I limited myself to 10 categories and it makes me sad that I left some really great books out. Because of the overarching theme of this blog, I restricted these to ministry or theological resources:

Youth Ministry from the Outside In by Brandon McKoy (IVP Academic)

Practicing Care in Rural Congregations and Communities by Jeanne Hoeff, L. Shannon Jung and Joretta Marshall (Fortress Press)

Recovering the Full Mission of God by Dean Flemming (IVP Academic)

Preaching?: Simple Teaching on Simply Preaching by Alec Motyer (Christian Focus)

Dinosaur vs. the Potty by Bob Shea (Hyperion)

Intergenerational Christian Formation by Holly Catterton Allen (IVP Academic)

Prototype by Jonathan Martin (Tyndale)

Miracle Work by Jordon Seng (IVP)

Partnering with the King by John Hiigel (Paraclete Press)

The Psalter Reclaimed and The Psalms as Torah by Gordon Wenham (Crossway and Baker Academic)

I could go on. . .this was a good year for books! What are some of your favorites?

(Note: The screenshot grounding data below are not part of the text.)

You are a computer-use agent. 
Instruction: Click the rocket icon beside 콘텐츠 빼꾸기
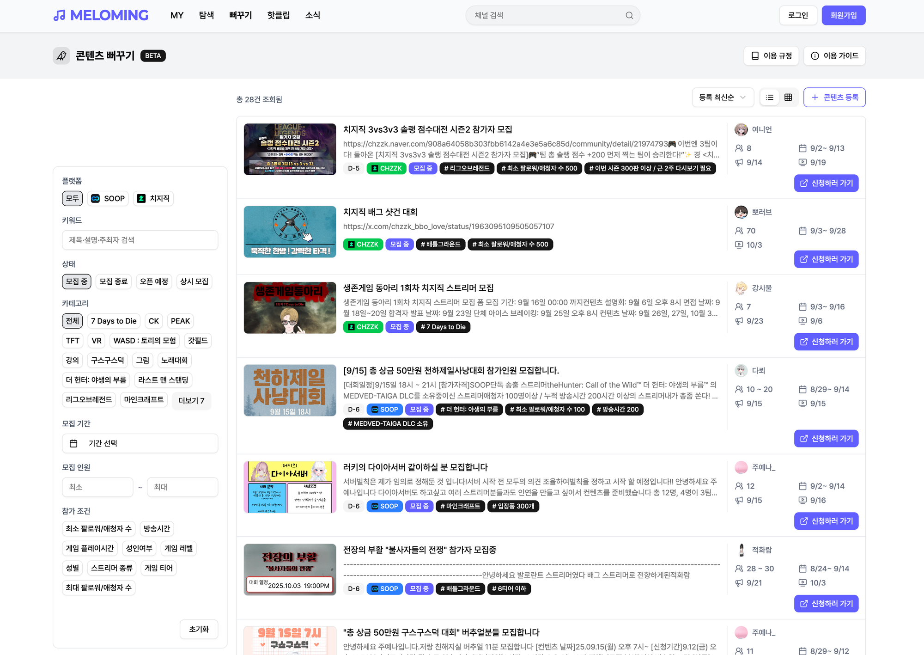(61, 56)
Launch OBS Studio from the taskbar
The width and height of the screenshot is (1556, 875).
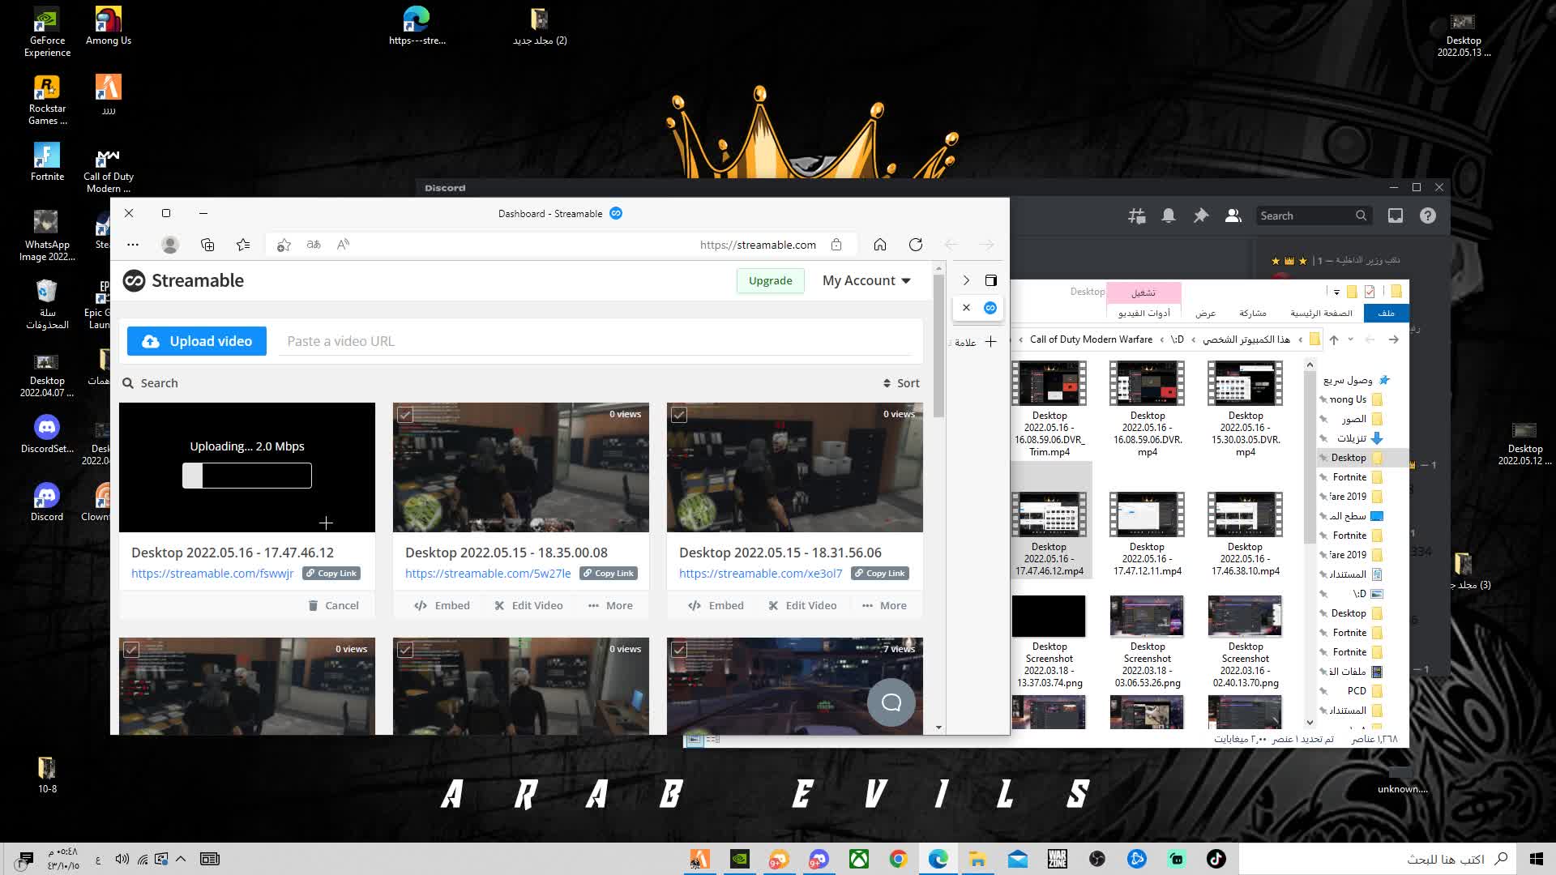[1097, 859]
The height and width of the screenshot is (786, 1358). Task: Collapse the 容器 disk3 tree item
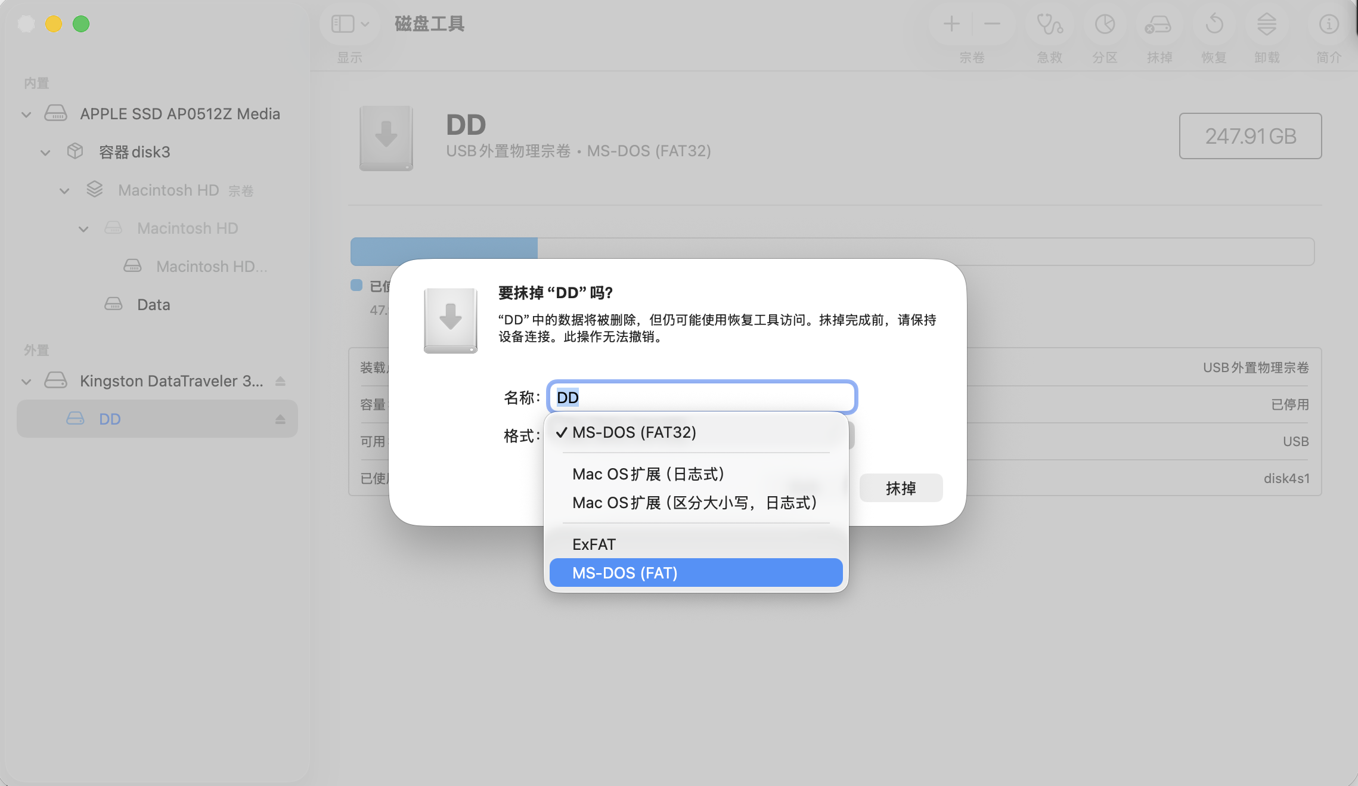[46, 152]
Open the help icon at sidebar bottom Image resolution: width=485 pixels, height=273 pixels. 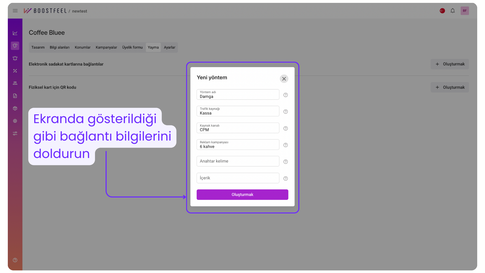tap(15, 260)
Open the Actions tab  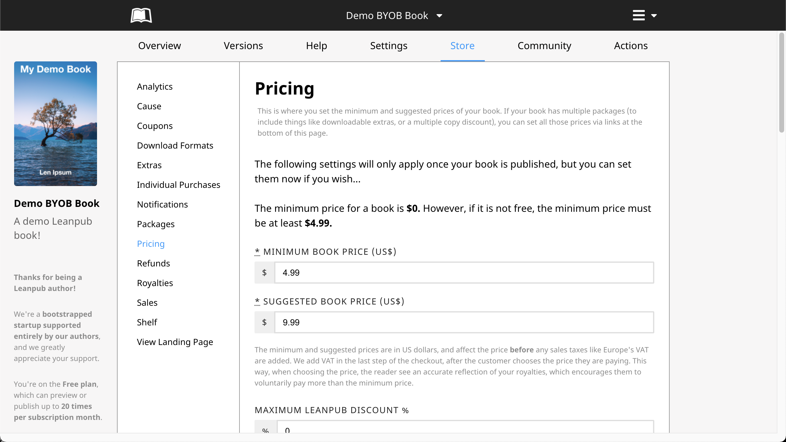[x=631, y=45]
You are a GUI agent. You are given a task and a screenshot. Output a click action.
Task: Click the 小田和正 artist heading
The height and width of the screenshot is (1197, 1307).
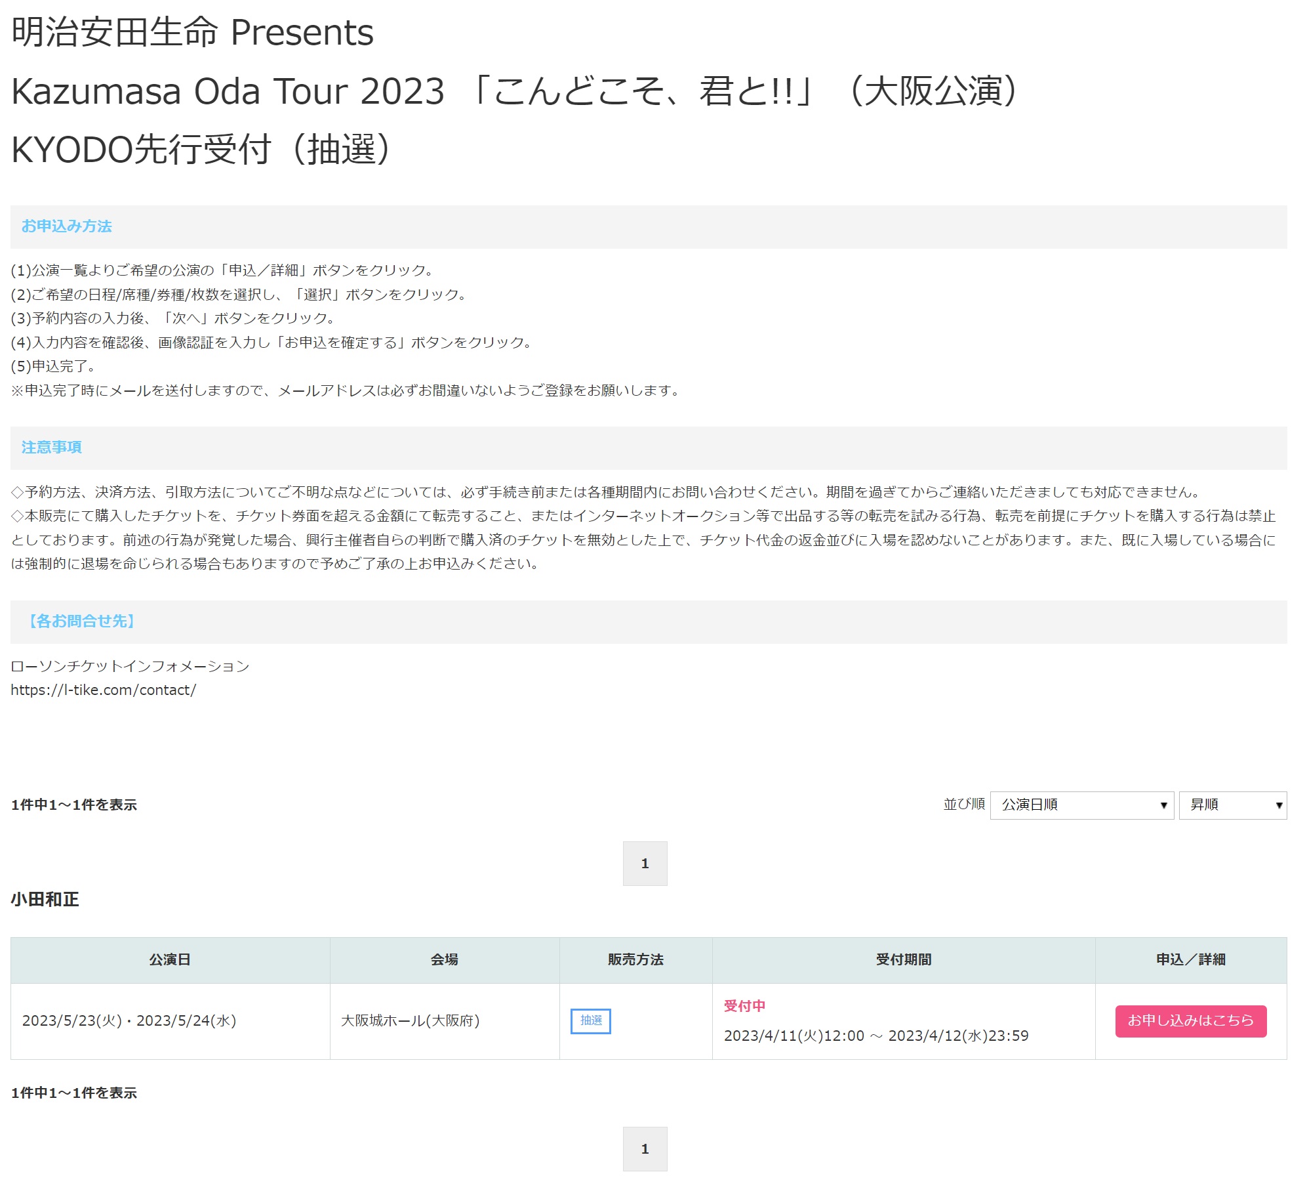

2 thoughts on “A Year in Review(s)

  1. I really liked Holy is the Day by Carolyn Weber. If you like memoirs, then hers is one you might want to read. I don’t know how else to describer her writing style but “beautiful”, but then again I suppose it helps that she is an English professor.

    I also liked Changing Signs of Truth by Crystal Downing, which I started in 2012 and finished earlier this year. It may seem a little impractical to read a book on the semiotics of communication, but she covers a lot of ground and just reading her examples is well worth the book. She covers things from the changing views of Christmas to how having a sun tan used to be a symbol of the lower, working classes as opposed to today’s elite and wealthy.

    Finally, for fiction, I’m slowly working my way through the Cork O’Connor series by William Kent Krueger. It’s really good and although it’s not explicitly Christian, Krueger does seem to be somewhat open toward the Catholic faith. Plus, because I suspect Krueger is a person of faith himself, it strikes a nice balance between having a good style (something a lot of Christian fiction seems to lack) while steering clear of excessive use of offensive material. Basically, it’s down-to-earth in that the characters are real but not in the Patricia Cornwell sense of having a swear word every 5-10 words.

    • Thanks for the recommendations! I hear ya on the lack of ‘Christian fiction’ style. I’ve said before, I love fiction that is by Christians, but I am suspicious of Christian fiction. Carolyn Weber and Crystal Downing both sound interesting. I’ll check them out! Thanks!